端のロン毛が目を丸くする。その隣のチリチリパーマも続く。

「姫岬さん超可愛いですっ」

「その浴衣めっちゃ似合ってます!」

 続けざまの称賛の最後に、伊織がボソッと呟いた。

「おめでとう。でも付き合うことになったなら教えてくれよ」

「ああー、すまんすまん。てっきりもう知ってるものだとばかり」

「知ってるもなにも、たぶん誰も知らないぞ。少なくともうちの部の奴らは」

 嘘だろ……。それはそれで大問題。俺たちの四ヶ月を揺るがす大問題だ。

 俺と姫岬はこの四ヶ月間、自分たちなりの偽装恋愛関係を築いてきた。校内であからさまに一緒にいることは避けていたものの、休日には市立図書館で半日勉強をしたり、カフェでのデート(一回)、お祭りデート(一回)をしたりして、布教活動は出来る限り頑張ってきたはずだ。

 にも関わらず周知を得られないのなら、無常にも俺たちの頑張りは無に帰すことになってしまう。つまり俺たちは、恋人ごっこをしていただけという事実だけが残ってしまうのだ。

 ただ単に伊織やサッカー部連中には知られていなかっただけの線も考えられなくもないが、典型的な陽キャの伊織が知らないのなら可能性は低いと考えるべきだろう。

「そうか。まあ、そういうことだ。

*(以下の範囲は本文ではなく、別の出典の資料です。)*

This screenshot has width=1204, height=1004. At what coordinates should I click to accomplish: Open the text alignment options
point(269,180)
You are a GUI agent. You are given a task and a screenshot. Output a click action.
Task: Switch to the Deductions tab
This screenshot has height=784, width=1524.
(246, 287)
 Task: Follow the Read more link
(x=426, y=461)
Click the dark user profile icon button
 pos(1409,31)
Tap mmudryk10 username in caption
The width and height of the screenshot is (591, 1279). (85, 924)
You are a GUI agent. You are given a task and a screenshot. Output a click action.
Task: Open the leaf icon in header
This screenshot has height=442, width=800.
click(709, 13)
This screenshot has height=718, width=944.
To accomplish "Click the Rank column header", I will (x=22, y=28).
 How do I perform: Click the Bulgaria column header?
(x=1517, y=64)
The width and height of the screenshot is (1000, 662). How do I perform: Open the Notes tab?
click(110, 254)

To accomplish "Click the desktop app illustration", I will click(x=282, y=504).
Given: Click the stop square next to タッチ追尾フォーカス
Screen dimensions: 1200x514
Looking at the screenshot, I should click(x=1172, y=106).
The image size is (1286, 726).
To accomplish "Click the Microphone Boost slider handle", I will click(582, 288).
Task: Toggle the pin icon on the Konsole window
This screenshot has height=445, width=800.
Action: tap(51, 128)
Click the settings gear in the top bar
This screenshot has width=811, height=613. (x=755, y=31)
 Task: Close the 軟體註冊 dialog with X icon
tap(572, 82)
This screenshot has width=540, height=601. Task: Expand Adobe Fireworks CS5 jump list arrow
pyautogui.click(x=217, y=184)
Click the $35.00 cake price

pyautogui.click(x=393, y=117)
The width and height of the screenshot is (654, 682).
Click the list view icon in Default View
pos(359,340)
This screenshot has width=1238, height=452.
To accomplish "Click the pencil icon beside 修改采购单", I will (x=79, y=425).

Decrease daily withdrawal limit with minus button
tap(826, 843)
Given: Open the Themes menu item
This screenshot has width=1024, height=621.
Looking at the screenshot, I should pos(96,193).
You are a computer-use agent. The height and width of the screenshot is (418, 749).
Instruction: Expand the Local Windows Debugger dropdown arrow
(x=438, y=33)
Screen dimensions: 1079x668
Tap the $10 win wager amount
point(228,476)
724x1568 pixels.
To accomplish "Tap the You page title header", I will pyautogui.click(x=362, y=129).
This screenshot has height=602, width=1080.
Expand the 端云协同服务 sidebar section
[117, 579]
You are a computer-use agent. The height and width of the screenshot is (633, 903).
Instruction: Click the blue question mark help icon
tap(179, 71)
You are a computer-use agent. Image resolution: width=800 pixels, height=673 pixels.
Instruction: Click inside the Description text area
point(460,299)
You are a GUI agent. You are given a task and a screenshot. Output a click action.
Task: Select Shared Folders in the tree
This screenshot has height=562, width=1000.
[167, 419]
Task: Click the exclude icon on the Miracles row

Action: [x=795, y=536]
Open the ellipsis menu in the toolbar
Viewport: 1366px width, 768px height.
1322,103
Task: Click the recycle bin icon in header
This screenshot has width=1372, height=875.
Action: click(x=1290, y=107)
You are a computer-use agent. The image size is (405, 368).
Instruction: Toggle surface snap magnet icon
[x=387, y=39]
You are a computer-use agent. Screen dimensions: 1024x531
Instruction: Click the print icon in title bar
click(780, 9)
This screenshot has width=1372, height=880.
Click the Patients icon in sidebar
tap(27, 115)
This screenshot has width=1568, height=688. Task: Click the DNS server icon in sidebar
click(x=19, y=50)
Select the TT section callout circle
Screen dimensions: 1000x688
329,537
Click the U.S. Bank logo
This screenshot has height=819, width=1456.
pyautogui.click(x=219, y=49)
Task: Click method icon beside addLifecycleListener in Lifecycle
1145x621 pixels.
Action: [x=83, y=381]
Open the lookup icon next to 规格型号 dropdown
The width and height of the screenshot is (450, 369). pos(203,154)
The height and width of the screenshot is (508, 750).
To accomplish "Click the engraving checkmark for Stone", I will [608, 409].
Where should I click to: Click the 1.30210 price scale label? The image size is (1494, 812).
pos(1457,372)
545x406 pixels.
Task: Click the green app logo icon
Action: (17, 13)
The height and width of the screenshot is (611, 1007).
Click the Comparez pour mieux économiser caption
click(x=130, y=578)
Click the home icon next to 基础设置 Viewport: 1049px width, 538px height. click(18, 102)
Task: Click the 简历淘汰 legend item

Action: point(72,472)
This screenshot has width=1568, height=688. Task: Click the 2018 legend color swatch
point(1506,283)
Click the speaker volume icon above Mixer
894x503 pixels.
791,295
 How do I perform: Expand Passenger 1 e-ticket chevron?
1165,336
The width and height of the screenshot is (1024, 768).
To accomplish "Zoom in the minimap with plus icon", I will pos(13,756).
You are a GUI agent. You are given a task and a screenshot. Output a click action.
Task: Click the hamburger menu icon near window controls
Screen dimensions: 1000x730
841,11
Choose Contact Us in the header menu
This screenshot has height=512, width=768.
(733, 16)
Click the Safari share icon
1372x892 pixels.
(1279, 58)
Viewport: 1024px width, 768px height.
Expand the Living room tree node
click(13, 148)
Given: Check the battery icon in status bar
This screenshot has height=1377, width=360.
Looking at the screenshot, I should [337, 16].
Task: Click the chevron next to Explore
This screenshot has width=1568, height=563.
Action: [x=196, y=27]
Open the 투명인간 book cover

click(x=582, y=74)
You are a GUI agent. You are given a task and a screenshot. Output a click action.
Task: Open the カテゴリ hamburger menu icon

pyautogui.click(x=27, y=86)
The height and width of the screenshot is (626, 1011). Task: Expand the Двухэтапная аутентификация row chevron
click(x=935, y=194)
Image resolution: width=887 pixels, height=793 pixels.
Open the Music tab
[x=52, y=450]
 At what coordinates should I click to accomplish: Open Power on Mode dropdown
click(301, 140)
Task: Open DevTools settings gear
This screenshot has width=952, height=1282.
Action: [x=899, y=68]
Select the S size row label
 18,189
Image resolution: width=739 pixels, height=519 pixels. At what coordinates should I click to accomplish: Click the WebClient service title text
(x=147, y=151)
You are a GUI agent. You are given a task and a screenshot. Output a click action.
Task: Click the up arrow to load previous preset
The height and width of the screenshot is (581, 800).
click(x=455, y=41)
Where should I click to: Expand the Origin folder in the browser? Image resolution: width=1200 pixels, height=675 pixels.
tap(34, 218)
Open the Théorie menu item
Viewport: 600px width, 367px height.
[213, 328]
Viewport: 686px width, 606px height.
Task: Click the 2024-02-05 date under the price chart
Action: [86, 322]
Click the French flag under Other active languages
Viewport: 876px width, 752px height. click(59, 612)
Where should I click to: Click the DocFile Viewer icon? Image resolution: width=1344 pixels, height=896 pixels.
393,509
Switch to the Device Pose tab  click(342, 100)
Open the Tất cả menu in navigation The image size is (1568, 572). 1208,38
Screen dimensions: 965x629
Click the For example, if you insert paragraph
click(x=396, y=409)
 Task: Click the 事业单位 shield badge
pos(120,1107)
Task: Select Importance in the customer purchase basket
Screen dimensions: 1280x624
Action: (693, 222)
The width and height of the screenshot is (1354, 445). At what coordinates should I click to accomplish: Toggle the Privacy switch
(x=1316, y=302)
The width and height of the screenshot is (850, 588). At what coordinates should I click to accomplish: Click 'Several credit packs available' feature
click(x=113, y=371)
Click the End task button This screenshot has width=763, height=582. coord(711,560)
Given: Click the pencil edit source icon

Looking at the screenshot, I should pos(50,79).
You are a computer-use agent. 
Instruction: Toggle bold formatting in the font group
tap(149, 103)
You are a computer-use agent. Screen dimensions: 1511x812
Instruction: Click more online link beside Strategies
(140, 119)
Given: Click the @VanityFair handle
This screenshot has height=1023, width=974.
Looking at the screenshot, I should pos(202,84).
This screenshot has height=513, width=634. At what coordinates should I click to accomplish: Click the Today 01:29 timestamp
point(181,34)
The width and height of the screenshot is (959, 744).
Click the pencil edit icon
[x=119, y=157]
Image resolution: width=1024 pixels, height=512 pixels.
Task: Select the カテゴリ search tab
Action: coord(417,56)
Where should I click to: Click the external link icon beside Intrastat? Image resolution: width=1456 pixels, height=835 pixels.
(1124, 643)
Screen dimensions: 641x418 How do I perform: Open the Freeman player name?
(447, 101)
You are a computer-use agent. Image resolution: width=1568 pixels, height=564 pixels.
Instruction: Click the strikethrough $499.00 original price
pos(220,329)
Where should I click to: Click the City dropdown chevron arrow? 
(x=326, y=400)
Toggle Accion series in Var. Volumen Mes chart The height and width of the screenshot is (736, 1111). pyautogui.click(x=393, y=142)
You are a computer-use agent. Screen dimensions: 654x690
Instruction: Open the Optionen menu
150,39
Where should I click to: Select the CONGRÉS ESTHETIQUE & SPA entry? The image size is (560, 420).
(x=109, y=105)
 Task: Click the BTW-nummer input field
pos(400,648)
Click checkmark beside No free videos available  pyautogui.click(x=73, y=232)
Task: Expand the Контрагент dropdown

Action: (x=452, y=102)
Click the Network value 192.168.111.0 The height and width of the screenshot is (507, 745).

報告が遅くなって悪かったな」

 状況を察してくれた伊織は、「Good Luck」と口にして、姫岬が気になって仕方がない周りをなんとか引き連れて群衆へ消えていった。

「あいつら多分俺たちが付き合ってるって知らなかったぞ」

 姫岬にかなり深刻な事実を伝えたが、当の本人は呑気に綿菓子を頬張っている。

「まあ無理もないでしょ。荒っぽい手段を取るような人間は図書館なんて行かないもの」

「知ってたならもっと早く教えてくれよ……」

 約四ヶ月の努力が泡と消えた瞬間だった。